A pièce de resistance: how HIV-1 escapes small molecule CCR5 inhibitors.

Overview

PURPOSE OF REVIEW: Small molecule inhibitors targeting the CCR5 coreceptor represent a new class of drugs for treating HIV-1 infection. Maraviroc has received regulatory approvals, and vicriviroc is in phase 3 trials. Understanding how resistance to these drugs develops and is diagnosed is essential to guide clinical practice. We review what has been learned from in-vitro resistance studies, and how this relates to what is being seen, or can be anticipated, in clinical studies.
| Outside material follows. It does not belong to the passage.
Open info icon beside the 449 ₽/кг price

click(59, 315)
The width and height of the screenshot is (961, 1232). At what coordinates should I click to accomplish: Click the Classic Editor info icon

RECENT FINDINGS: The principal resistance pathway in vitro involves continued use of CCR5 in an inhibitor-insensitive manner; the resistant viruses recognize the inhibitor-CCR5 complex, as well as free CCR5. Switching to use the CXCR4 coreceptor is rare. The principal genetic pathway involves accumulating 2-4 sequence changes in the gp120 V3 region, but a non-V3 pathway is also known. The limited information available from clinical studies suggests that a similar escape process is followed in vivo. However, the most common change associated with virologic failure involves expansion of pre-existing, CXCR4-using viruses that are insensitive to CCR5 inhibitors. SUMMARY: HIV-1 escapes small molecule CCR5 inhibitors by continuing to use CCR5 in an inhibitor-insensitive manner, or evades them by expanding naturally insensitive, CXCR4-using variants.